I'm a few weeks into the "substitute teacher" experience now, and I have to tell you, it has been an education. (Yes, that's cheesy, but also accurate!) Here's a sampling of what I've learned so far.
Teachers do not get paid enough. They just don't. There may be some districts out there that are able and willing to adequately compensate their teachers, but I am willing to bet they're mighty few. My circle of family and friends holds quite a few teachers, and I've always had a lot of respect for the profession and all it requires, but mercy....these people work their backsides off.
Being a substitute is really nothing like being an actual, full-time teacher. At the end of the day, I walk away. I don't have papers to grade, parents to contact, materials to track down (and frequently purchase out of my own pocket), classes to take, nothing. I don't know how teachers do all that they do and remain sane. You have to really, really care about your students to be a good teacher, and I've seen lots of people who really, really do.

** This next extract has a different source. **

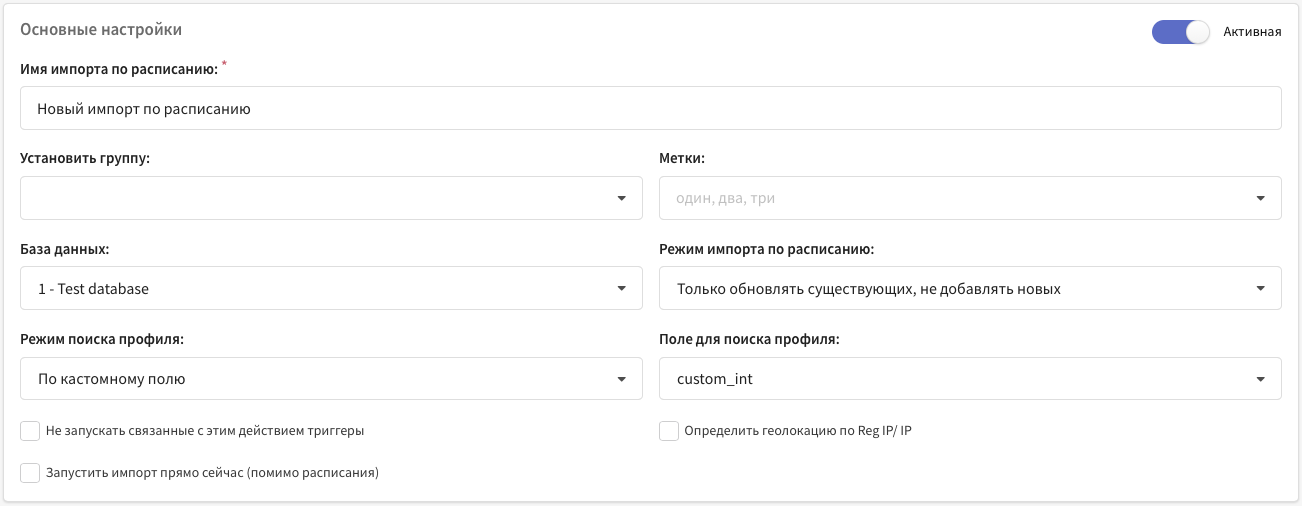Open the empty Установить группу combo box
The height and width of the screenshot is (506, 1302).
(x=331, y=198)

That being said, subbing is still kind of stressful. If you've ever cooked in someone else's kitchen, you know the feeling of everything being in a different place. It's confusing, and it slows you down because you don't know where all the tools are. That's how I feel sometimes when I go into a classroom. I understand the goal, but how to get there isn't always immediately clear. Thankfully it seems like most teachers leave good lesson plans, and so far all the other teachers and staff have been incredibly helpful and kind.

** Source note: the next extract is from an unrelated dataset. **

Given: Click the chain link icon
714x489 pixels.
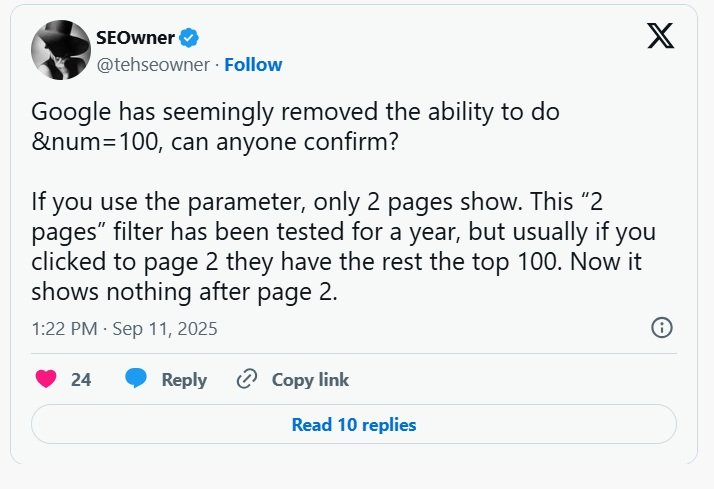Looking at the screenshot, I should pyautogui.click(x=246, y=379).
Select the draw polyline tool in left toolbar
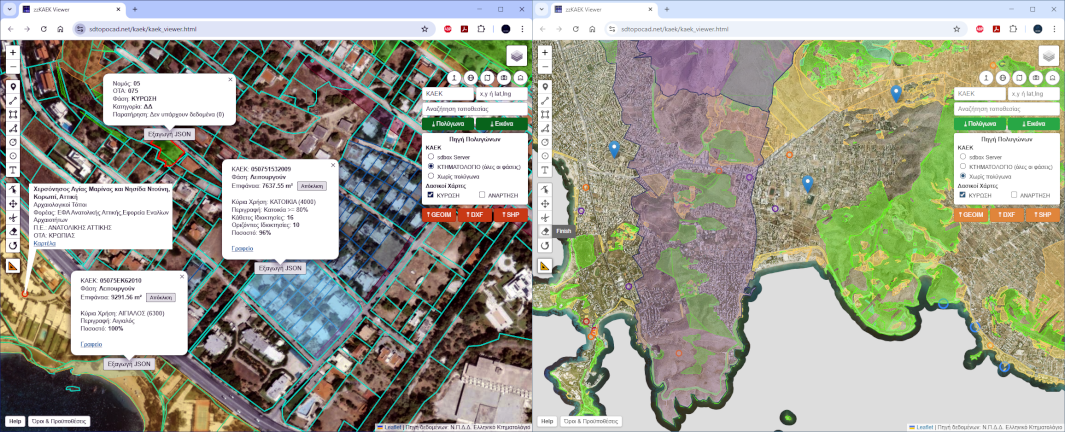The width and height of the screenshot is (1066, 432). pyautogui.click(x=13, y=101)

Just as I thought before I started, I've had mostly good days, a couple really good days, and one absolutely horrible day. Let's just say that if I didn't already have kids, that assignment might have done double duty as long-term birth control. It was bad. But I survived (and so did the kids), and I've learned to be a bit pickier about the age groups I accept. :-/ I've also learned to always have something to eat in my purse, and that water bottles will leak even if they say they won't. Comfortable shoes are a necessity. And I need to start hoarding pens.
So overall, I'm doing okay. I have no desire to go back and get a teaching degree, but being in a classroom two or three days a week is working out pretty well. I learn a little more with each assignment, and I'm meeting some really nice people too. Going back to work hasn't been quite as scary/awful/depressing as I feared, thankfully!